Matthew’s account of the visit to Nazareth is the only place where we are told that Joseph was a carpenter (“Is not this the carpenter’s son?” Mt 13:55). In Mk 6:3 it seems that this question is asked as, “Is this not the carpenter?” making Jesus himself a carpenter. However, other ancient manuscripts of Mark phrase the question the same way as Matthew 13:55. Only Mark’s account of the visit tells us that Jesus’ disciples accompanied him on his visit to Nazareth. Other than that, Matthew’s and Mark’s accounts are virtually identical. They both say he began to teach in the synagogue (Mark saying that it was on the sabbath day). This was no doubt the same synagogue that Jesus had worshiped in his entire hidden life. The people cannot conceive how Jesus, who they knew well along with his entire family (everyone knew everyone else in those ancient towns, knew everything about one another) could now, out of nowhere it must have seemed, have become this incredible preacher and worker of miracles. It simply did not make any sense to them and they completely reject him, either as a fraud or a poser. They resent his new presence as a deception.
But it is Luke who gives us fascinating details and depth to Jesus’ encounter with the people he grew up with that day. There, Jesus stands in the synagogue on the sabbath to read (as was his custom, says Luke) and he is given the scroll of the prophet Isaiah. Luke simply states that he unrolled the scroll and found the passage he wanted to read. But the prophet Isaiah at sixty-six chapters, the longest of the prophets, was a huge scroll, one very long continuous piece of velum handwritten and deeply treasured by every synagogue that had one. It must have taken Jesus quite some time to unroll it (and he must have needed help) to reach chapter 61 all the way at the end, which Luke basically quotes from (although there is also some of chapter 58 quoted here also.) It was quite a dramatic, lengthy event.

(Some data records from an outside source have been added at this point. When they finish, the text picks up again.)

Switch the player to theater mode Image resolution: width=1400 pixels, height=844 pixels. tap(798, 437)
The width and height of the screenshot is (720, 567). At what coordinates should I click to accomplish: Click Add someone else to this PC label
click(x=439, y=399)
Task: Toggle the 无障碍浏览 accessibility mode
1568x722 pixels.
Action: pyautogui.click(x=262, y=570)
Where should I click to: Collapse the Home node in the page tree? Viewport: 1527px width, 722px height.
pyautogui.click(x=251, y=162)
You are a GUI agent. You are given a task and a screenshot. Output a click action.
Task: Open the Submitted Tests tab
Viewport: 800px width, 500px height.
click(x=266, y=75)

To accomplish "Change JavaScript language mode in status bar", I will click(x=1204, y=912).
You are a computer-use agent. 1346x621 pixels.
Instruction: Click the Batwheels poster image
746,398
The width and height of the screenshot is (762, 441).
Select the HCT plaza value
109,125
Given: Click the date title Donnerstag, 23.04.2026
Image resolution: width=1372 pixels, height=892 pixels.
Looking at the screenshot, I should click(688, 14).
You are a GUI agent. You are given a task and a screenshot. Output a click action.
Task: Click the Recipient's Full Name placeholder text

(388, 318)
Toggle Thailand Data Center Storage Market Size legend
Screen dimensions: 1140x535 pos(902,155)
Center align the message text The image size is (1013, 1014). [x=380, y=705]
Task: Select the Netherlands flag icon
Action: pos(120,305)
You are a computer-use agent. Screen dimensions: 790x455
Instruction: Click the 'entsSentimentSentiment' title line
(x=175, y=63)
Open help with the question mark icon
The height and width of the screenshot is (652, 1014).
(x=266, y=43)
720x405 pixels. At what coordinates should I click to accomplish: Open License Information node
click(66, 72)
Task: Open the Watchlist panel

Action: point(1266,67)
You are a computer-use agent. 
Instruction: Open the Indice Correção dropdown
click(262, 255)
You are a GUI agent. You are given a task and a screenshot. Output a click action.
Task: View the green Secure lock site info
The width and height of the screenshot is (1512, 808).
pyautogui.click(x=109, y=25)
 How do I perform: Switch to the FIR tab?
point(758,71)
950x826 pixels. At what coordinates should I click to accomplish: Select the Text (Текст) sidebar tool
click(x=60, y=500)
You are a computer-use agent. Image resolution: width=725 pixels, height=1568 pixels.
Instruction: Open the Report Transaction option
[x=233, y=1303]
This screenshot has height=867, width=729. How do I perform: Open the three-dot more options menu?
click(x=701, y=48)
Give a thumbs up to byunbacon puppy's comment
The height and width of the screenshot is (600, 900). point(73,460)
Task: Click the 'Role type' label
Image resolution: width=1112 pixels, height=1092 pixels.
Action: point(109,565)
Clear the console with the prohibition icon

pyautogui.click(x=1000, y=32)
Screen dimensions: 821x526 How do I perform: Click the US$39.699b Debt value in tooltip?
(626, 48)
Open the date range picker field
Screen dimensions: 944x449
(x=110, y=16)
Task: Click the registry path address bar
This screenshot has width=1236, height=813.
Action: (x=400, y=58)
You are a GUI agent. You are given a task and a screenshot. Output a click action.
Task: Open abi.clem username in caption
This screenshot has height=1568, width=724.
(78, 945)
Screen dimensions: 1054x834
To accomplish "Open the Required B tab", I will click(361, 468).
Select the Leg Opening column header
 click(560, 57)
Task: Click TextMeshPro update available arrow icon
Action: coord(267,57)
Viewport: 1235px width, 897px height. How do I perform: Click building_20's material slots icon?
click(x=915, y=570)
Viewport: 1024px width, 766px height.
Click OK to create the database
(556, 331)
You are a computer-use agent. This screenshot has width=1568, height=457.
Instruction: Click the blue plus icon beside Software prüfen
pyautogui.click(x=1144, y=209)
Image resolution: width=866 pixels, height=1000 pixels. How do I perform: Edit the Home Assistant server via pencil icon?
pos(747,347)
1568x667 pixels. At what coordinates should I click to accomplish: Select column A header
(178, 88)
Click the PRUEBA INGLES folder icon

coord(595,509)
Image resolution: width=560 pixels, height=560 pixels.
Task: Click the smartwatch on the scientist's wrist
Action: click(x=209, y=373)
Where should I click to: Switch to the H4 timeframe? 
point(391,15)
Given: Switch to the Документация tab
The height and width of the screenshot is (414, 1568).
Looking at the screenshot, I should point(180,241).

At the end of it all, Jesus simply returns the scroll, sits down and tells the people that the reading he has just read (which also tells us that Jesus could read, not a common thing in those times) has been fulfilled in their hearing him read it, in effect, claiming before them to be the fulfillment of Isaiah’s prophecy. Luke says they all heard him with amazement but also asked themselves, isn’t this just Jesus whom we’ve always known? And then Jesus tells them two stories that will basically contradict the people of Nazareth’s hope that they could latch on to his gravy train, as it were. They thought that his having achieved such fame would also bring them fame and fortune as well. But Jesus told them it was something else entirely. And that made them deeply resentful and furious. They try to kill him by hurling him off the cliff on which Nazareth was built. In what is perhaps the first miracle of Jesus in the Gospels, he simply passes through them and leaves them for good.
The thing we carry from this is Jesus’ telling us that no prophet is without honor except among his own people and in his own house. Are you trying to be a prophet to your own family, to people who know you well? Give it up, says the Lord. Do not try to preach to or convert your own. That is not your role. They know you too well, know your clay feet. Put them in God’s hands. If you cannot trust God to take care of them, then what can you trust God to do at all?